[Stored data entries]
━━━━━━━━━━━━━━━━━━━━━━━━━━━━━━

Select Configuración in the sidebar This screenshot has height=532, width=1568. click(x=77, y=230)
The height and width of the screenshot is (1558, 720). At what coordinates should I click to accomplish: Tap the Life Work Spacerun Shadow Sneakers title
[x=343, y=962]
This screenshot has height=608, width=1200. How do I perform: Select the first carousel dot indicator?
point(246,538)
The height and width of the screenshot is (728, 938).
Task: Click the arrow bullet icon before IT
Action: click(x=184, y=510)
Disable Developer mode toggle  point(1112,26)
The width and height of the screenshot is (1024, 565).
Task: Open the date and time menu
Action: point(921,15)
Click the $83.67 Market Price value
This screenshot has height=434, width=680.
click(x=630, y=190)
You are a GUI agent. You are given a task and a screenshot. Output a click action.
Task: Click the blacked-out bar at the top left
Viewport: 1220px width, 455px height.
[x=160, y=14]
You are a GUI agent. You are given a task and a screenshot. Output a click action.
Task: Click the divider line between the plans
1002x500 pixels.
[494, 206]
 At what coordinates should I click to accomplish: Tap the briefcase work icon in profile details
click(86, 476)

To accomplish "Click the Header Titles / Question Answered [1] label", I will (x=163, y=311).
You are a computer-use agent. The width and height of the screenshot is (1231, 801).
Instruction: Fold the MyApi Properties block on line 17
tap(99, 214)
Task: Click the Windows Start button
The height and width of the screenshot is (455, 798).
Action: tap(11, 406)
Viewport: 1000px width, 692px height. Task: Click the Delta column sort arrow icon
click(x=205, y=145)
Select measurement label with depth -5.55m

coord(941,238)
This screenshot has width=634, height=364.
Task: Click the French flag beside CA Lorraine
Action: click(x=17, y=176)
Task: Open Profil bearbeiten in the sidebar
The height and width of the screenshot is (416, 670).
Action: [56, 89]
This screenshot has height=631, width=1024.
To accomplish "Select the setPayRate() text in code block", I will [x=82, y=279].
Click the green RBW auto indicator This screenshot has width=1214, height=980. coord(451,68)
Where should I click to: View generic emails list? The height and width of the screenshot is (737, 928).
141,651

━━━━━━━━━━━━━━━━━━━━━━━━━━━━━━

**EXERCISE INSTRUCTIONS:** When a line of the records has the word "will", pick it out and copy it.

**RESPONSE:**
To accomplish "Click the Header Titles / Question Answered [1] label", I will (x=163, y=311).
To accomplish "Select the setPayRate() text in code block", I will [x=82, y=279].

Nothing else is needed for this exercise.